--- What needs to be done ---
The answer should be every line below, retyped exactly.

--- Data records ---
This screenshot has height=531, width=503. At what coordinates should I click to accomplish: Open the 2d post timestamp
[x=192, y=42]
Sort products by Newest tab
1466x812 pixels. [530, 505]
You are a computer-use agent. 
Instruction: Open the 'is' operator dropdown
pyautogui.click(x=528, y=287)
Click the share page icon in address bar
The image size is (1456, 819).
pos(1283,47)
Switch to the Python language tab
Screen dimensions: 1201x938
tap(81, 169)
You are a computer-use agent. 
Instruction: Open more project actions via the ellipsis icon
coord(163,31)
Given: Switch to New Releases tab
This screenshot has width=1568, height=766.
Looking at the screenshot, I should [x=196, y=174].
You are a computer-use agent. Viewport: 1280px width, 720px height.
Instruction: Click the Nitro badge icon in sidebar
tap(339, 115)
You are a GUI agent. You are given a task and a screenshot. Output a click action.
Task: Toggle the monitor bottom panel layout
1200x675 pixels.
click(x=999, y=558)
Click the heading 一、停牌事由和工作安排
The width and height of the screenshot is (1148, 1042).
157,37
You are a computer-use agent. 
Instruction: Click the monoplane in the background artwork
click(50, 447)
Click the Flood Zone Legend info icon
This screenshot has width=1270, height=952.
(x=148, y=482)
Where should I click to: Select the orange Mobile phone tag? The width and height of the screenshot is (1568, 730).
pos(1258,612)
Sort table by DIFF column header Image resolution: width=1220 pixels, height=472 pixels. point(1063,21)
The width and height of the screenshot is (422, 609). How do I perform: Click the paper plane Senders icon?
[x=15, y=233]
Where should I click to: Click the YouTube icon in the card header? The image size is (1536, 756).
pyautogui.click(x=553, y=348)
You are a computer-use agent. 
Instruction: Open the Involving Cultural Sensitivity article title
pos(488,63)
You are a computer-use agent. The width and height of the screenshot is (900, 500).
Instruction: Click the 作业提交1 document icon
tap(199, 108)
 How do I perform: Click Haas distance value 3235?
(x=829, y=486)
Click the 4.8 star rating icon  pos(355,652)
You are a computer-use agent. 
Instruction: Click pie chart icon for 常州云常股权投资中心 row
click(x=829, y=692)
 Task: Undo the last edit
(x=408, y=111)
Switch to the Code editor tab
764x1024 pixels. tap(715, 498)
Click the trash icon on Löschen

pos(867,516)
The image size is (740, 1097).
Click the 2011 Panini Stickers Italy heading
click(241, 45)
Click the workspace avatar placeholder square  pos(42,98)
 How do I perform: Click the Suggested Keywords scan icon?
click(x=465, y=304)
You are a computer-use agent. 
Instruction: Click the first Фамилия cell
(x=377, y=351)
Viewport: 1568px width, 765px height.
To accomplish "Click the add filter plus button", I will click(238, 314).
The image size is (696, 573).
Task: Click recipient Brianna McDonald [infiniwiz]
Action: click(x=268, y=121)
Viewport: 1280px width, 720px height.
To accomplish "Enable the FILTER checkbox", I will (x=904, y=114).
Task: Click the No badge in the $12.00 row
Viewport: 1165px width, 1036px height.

--- Task result ---
This screenshot has height=531, width=503. At what coordinates should I click to accomplish: Open the 2d post timestamp
[x=192, y=42]
Sort products by Newest tab
1466x812 pixels. [530, 505]
You are a computer-use agent. 
Instruction: Open the 'is' operator dropdown
pyautogui.click(x=528, y=287)
Click the share page icon in address bar
The image size is (1456, 819).
pos(1283,47)
Switch to the Python language tab
Screen dimensions: 1201x938
tap(81, 169)
You are a computer-use agent. 
Instruction: Open more project actions via the ellipsis icon
coord(163,31)
Given: Switch to New Releases tab
This screenshot has width=1568, height=766.
Looking at the screenshot, I should [x=196, y=174].
You are a computer-use agent. Viewport: 1280px width, 720px height.
Instruction: Click the Nitro badge icon in sidebar
tap(339, 115)
You are a GUI agent. You are given a task and a screenshot. Output a click action.
Task: Toggle the monitor bottom panel layout
1200x675 pixels.
click(x=999, y=558)
Click the heading 一、停牌事由和工作安排
The width and height of the screenshot is (1148, 1042).
157,37
You are a computer-use agent. 
Instruction: Click the monoplane in the background artwork
click(50, 447)
Click the Flood Zone Legend info icon
This screenshot has width=1270, height=952.
(x=148, y=482)
Where should I click to: Select the orange Mobile phone tag? The width and height of the screenshot is (1568, 730).
pos(1258,612)
Sort table by DIFF column header Image resolution: width=1220 pixels, height=472 pixels. point(1063,21)
The width and height of the screenshot is (422, 609). How do I perform: Click the paper plane Senders icon?
[x=15, y=233]
Where should I click to: Click the YouTube icon in the card header? The image size is (1536, 756).
pyautogui.click(x=553, y=348)
You are a computer-use agent. 
Instruction: Open the Involving Cultural Sensitivity article title
pos(488,63)
You are a computer-use agent. The width and height of the screenshot is (900, 500).
Instruction: Click the 作业提交1 document icon
tap(199, 108)
 How do I perform: Click Haas distance value 3235?
(x=829, y=486)
Click the 4.8 star rating icon  pos(355,652)
You are a computer-use agent. 
Instruction: Click pie chart icon for 常州云常股权投资中心 row
click(x=829, y=692)
 Task: Undo the last edit
(x=408, y=111)
Switch to the Code editor tab
764x1024 pixels. tap(715, 498)
Click the trash icon on Löschen

pos(867,516)
The image size is (740, 1097).
Click the 2011 Panini Stickers Italy heading
click(241, 45)
Click the workspace avatar placeholder square  pos(42,98)
 How do I perform: Click the Suggested Keywords scan icon?
click(x=465, y=304)
You are a computer-use agent. 
Instruction: Click the first Фамилия cell
(x=377, y=351)
Viewport: 1568px width, 765px height.
To accomplish "Click the add filter plus button", I will click(238, 314).
The image size is (696, 573).
Task: Click recipient Brianna McDonald [infiniwiz]
Action: click(x=268, y=121)
Viewport: 1280px width, 720px height.
To accomplish "Enable the FILTER checkbox", I will (x=904, y=114).
Task: Click the No badge in the $12.00 row
Viewport: 1165px width, 1036px height.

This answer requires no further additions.